* [Work task]: Your reply should consist of the entries, copied exactly and stripped of images.

──────── Data for this exercise ────────

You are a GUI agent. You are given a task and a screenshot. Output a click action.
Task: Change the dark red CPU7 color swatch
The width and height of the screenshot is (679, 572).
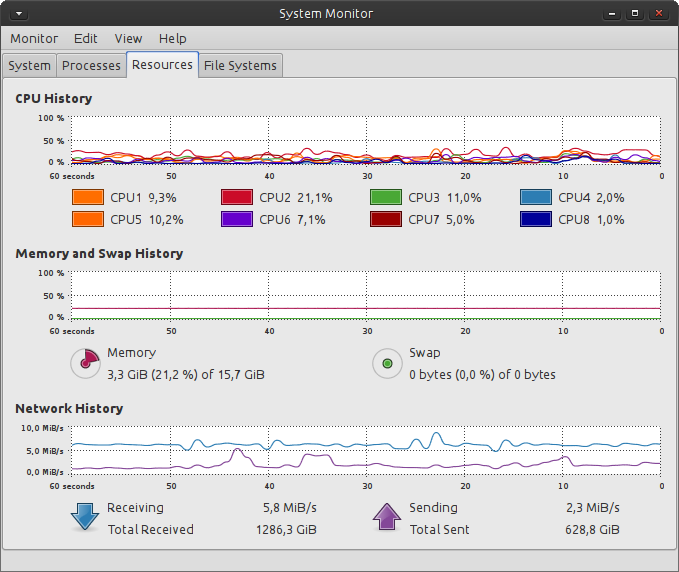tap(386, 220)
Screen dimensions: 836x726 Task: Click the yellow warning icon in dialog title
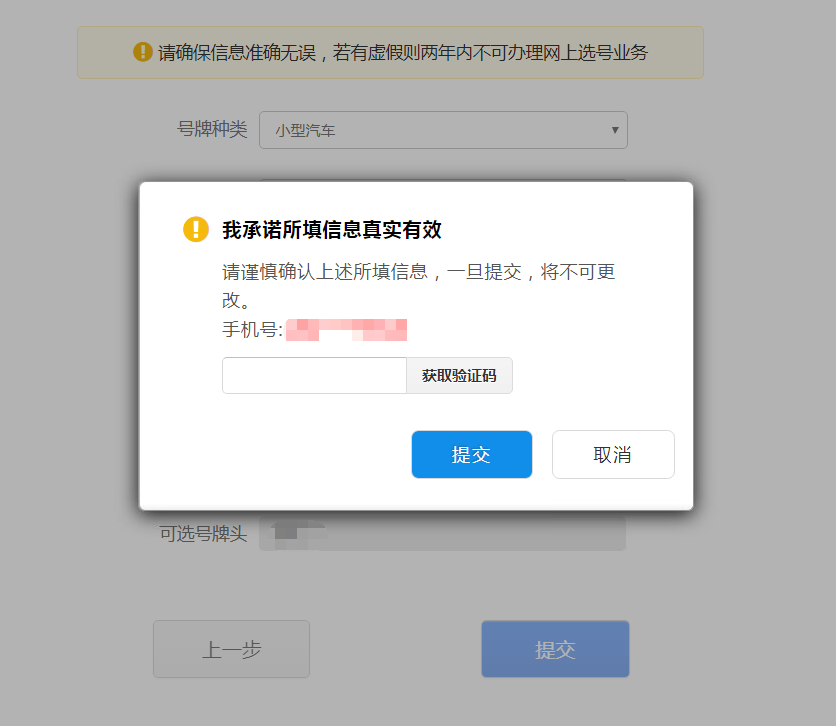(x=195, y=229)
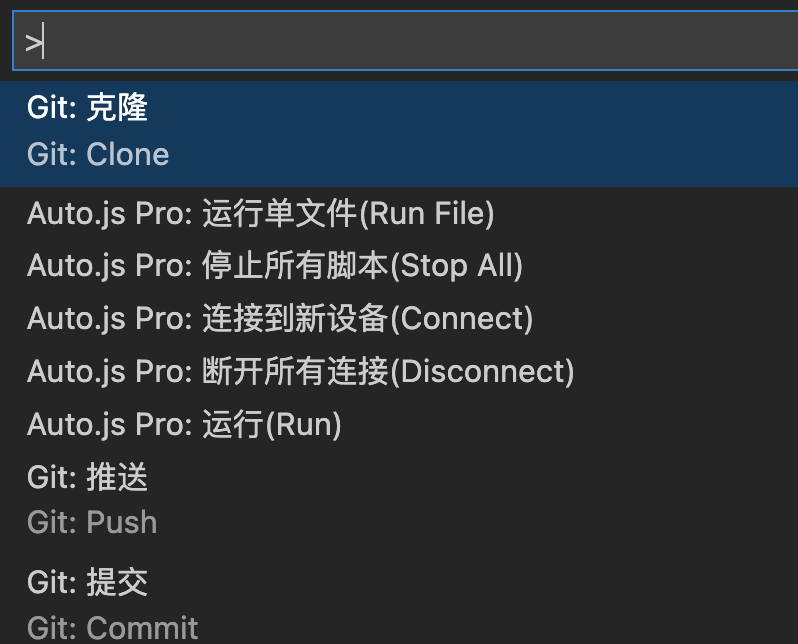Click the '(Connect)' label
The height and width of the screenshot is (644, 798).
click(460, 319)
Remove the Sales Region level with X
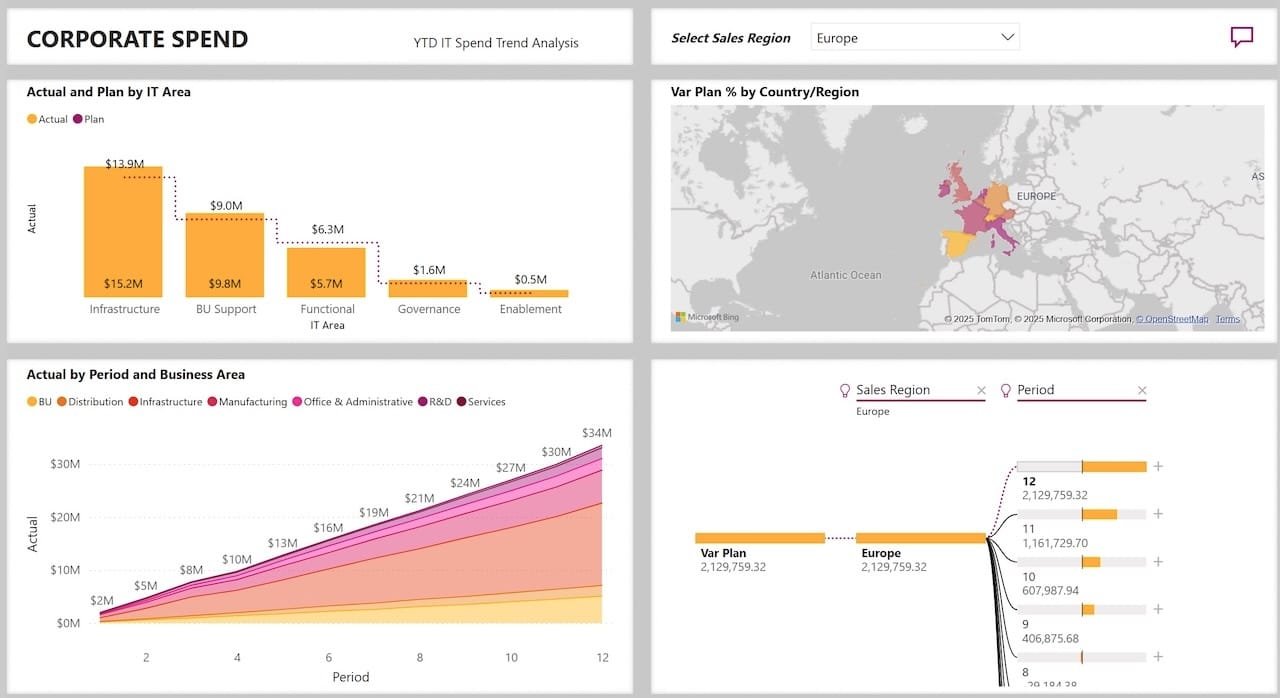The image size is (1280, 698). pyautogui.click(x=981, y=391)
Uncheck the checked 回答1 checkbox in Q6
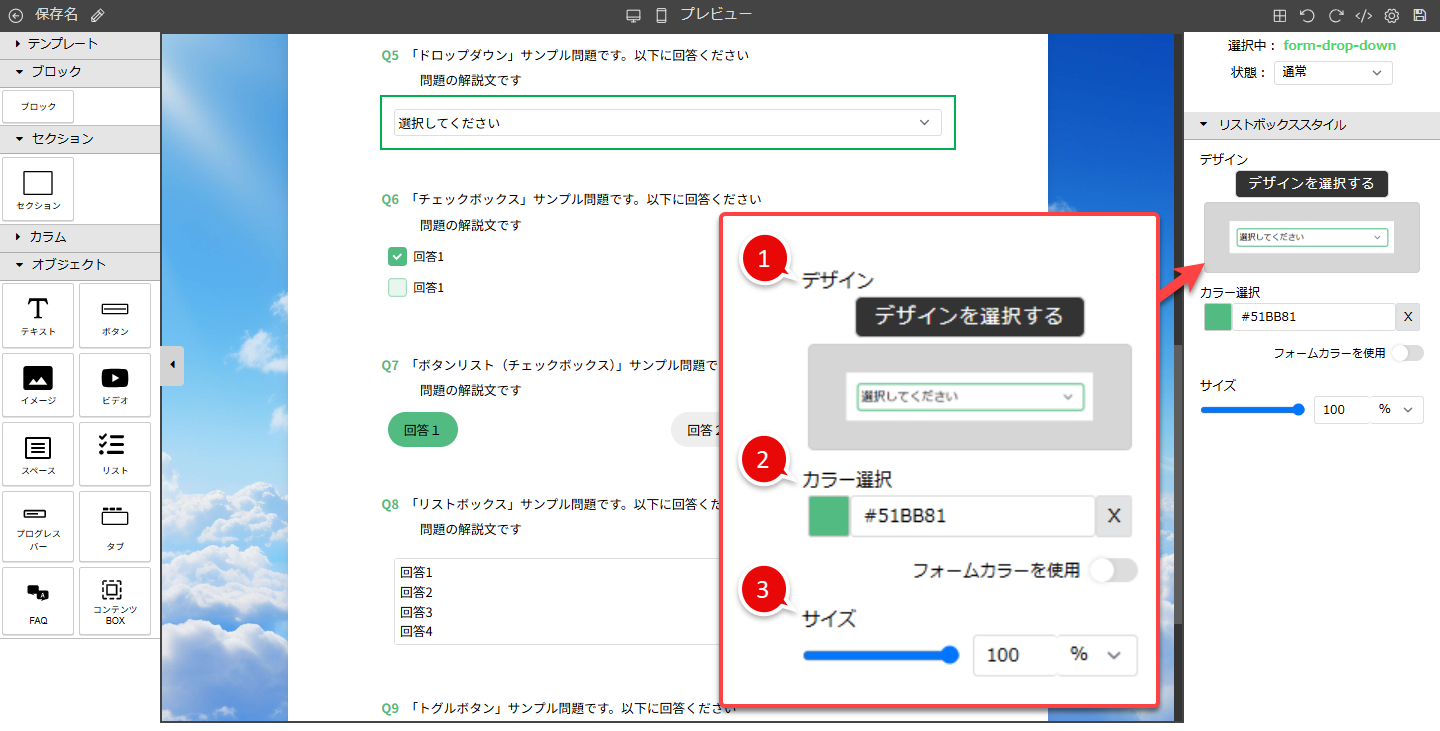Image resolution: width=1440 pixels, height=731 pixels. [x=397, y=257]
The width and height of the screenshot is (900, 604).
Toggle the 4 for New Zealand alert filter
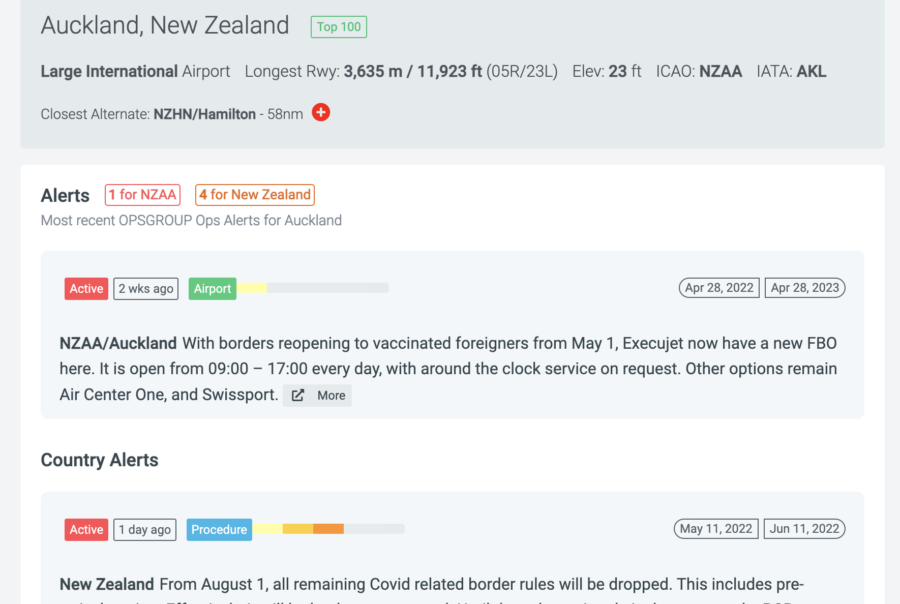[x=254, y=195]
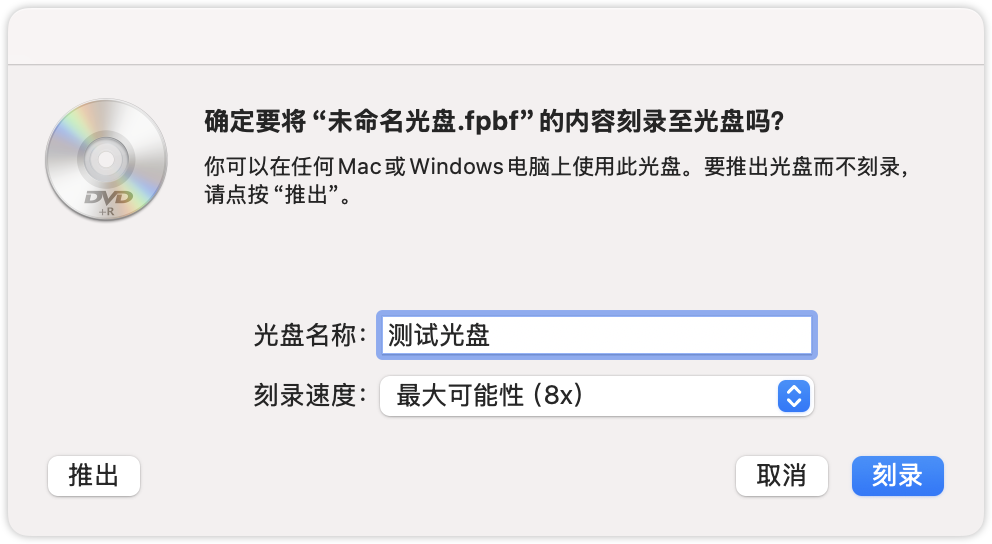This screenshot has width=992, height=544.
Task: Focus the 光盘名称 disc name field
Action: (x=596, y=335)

────────

* [Result]:
You are a GUI agent. You are given a task and a screenshot. Output a click action.
Task: Change the dark red CPU7 color swatch
The width and height of the screenshot is (679, 572).
tap(386, 220)
Screen dimensions: 836x726 Task: Click the yellow warning icon in dialog title
(x=195, y=229)
Click the '(Connect)' label
The height and width of the screenshot is (644, 798).
click(460, 319)
Remove the Sales Region level with X
The image size is (1280, 698). pyautogui.click(x=981, y=391)
Uncheck the checked 回答1 checkbox in Q6
Image resolution: width=1440 pixels, height=731 pixels. [x=397, y=257]
The width and height of the screenshot is (900, 604).
Toggle the 4 for New Zealand alert filter
[x=254, y=195]
This screenshot has width=992, height=544.
Task: Focus the 光盘名称 disc name field
Action: (x=596, y=335)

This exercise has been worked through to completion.